(Rows from a dataset)
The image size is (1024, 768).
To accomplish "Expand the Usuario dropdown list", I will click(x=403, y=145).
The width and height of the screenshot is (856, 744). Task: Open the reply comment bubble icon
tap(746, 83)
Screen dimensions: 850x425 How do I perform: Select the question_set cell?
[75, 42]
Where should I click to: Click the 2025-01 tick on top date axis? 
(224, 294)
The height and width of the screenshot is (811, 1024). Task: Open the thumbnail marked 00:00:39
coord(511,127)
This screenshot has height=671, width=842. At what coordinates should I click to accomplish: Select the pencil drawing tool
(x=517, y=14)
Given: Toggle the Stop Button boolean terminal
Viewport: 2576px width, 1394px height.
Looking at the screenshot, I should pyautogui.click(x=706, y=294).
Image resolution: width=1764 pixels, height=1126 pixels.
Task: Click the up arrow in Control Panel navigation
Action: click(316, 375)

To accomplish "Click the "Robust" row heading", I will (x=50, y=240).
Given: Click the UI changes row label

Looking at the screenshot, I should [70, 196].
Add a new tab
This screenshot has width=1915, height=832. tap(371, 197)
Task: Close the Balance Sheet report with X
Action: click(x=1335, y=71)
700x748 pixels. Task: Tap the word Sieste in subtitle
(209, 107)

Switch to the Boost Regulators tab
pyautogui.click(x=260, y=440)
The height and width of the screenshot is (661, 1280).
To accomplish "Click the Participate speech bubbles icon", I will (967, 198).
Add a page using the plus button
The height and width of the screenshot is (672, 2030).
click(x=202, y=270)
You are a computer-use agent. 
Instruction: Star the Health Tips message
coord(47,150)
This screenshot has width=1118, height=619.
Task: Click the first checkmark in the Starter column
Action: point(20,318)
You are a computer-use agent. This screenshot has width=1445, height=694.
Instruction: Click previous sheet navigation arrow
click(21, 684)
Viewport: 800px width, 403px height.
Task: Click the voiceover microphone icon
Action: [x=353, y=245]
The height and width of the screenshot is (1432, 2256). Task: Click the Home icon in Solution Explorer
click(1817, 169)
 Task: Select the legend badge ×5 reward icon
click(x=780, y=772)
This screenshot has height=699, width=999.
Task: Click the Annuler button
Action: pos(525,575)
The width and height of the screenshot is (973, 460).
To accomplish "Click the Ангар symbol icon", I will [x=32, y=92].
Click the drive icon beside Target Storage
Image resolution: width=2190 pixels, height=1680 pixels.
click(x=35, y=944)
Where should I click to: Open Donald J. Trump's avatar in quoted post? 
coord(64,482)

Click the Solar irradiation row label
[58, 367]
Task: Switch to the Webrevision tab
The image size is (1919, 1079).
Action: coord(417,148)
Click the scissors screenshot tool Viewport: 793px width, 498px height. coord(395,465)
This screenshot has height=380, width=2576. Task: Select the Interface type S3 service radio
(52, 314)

Objective: Copy out everything from the line containing "Where should I click to: Open" down to the end of the listing, requests included. Multiply every coordinate in the answers by 1.6 and round it to a whole number, with halves rounded up.

Solved problem:
Where should I click to: Open Donald J. Trump's avatar in quoted post? 
coord(102,771)

Click the Solar irradiation row label
[93, 587]
Task: Switch to the Webrevision tab
The image size is (1919, 1079).
Action: coord(667,237)
Click the scissors screenshot tool Viewport: 793px width, 498px height. coord(632,744)
This screenshot has height=380, width=2576. Task: Select the Interface type S3 service radio
(83, 502)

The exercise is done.